Evaluation
Prompt Regression Suite
Treat prompts like code: keep a small regression set before tuning the clever wording.
Use when
A prompt, system instruction, tool policy, or model setting change could silently break workflows that used to work.
Intermediatedifficulty
Evaluationcategory
Mia daily expansionsource
Cadence
Before changing a production prompt, agent instruction, or model setting
Verification
Must-pass cases stay green, known failure cases do not regress, and any changed behavior is documented with an accept or reject decision.
Structured loop spec
| Field | Value |
|---|---|
| Name | Prompt Regression Suite |
| Category | Evaluation |
| Trigger | Before changing a production prompt, agent instruction, or model setting |
| Objective | Treat prompts like code: keep a small regression set before tuning the clever wording. |
| Allowed inputs | Relevant files, source notes, logs, tests, screenshots, metrics, or task state for this loop |
| Allowed actions | Select 8-20 representative cases: normal requests, edge cases, refusal boundaries, formatting requirements, and past failures.; Record the expected behavior, allowed variance, required citations or tool evidence, and disallowed outputs for each case.; Run the baseline prompt and the proposed change against the same cases with model, tools, and temperature held constant where possible.; Compare outputs using the written rubric, not vibes, and mark each case pass, fail, degraded, improved, or needs human review.; Ship only if must-pass cases remain green and degraded cases are accepted, fixed, or rolled back. |
| Verification | Must-pass cases stay green, known failure cases do not regress, and any changed behavior is documented with an accept or reject decision. |
| Stop condition | Stop when the verifier passes, the budget is exhausted, no progress is made, a blocker appears, or approval is required. |
| Budget | Set a time, turn, token, retry, file, or dollar cap before running the loop. |
| Approval boundary | Human approval required before publishing, sending, deleting, spending, changing accounts, touching production, or making reputational/legal/financial commitments. |
| Safe output | Draft, report, checklist, table, or approval-gated recommendation |
| Works with | Claude, ChatGPT, Gemini, any tool-using AI assistant |
Steps
- Select 8-20 representative cases: normal requests, edge cases, refusal boundaries, formatting requirements, and past failures.

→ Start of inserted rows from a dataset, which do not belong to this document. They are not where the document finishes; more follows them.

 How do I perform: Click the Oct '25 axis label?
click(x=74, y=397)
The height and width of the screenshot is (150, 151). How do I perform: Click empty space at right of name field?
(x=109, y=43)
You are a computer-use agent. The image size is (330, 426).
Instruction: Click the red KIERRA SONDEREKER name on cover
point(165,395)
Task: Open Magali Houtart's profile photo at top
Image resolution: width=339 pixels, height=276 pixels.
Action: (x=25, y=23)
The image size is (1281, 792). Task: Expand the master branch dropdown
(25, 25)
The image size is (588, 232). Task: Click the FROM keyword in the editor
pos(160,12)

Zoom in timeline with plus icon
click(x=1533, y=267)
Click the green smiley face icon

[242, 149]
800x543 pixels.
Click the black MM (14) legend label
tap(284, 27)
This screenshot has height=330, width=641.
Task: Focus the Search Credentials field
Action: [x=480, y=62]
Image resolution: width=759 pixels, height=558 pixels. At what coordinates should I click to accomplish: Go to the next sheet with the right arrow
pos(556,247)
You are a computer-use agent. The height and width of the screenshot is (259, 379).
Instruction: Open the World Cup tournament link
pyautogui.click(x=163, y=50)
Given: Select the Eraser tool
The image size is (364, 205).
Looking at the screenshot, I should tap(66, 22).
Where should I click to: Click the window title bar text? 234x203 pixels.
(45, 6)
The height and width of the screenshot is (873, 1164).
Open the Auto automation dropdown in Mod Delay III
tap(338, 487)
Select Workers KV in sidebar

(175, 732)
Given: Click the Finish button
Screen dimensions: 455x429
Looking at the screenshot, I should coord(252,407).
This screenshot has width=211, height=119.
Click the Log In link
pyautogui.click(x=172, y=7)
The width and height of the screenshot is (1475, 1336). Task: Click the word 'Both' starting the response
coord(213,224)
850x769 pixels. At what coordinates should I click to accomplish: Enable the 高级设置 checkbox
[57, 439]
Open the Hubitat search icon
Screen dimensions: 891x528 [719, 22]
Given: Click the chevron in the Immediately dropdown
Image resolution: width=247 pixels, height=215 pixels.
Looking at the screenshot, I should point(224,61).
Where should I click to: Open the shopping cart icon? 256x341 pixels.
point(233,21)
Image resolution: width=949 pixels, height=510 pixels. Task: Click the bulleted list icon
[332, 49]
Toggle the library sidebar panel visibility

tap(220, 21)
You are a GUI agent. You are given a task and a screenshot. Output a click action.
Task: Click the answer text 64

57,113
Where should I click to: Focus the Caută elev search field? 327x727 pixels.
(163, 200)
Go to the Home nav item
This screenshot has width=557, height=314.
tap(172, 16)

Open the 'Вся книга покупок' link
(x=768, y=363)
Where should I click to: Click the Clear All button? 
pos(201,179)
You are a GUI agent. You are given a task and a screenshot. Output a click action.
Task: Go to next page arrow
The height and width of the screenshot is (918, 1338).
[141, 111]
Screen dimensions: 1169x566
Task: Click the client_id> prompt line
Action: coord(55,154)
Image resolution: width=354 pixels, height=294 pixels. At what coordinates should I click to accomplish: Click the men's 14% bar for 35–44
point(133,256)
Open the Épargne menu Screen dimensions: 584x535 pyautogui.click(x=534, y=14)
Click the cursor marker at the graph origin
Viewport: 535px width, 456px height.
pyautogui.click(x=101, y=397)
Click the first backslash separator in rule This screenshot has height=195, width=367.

- Record the expected behavior, allowed variance, required citations or tool evidence, and disallowed outputs for each case.
- Run the baseline prompt and the proposed change against the same cases with model, tools, and temperature held constant where possible.
- Compare outputs using the written rubric, not vibes, and mark each case pass, fail, degraded, improved, or needs human review.
- Ship only if must-pass cases remain green and degraded cases are accepted, fixed, or rolled back.
Prompt
Run the Prompt Regression Suite loop before changing a production prompt, system instruction, model setting, or agent policy. Build or reuse 8-20 representative cases with expected behavior, allowed variance, required evidence, and disallowed outputs. Run baseline and candidate under comparable settings, score against the rubric, and report pass/fail/degraded/improved cases. Do not ship the prompt change unless must-pass cases stay green and any degradation has an explicit accept, fix, or rollback decision.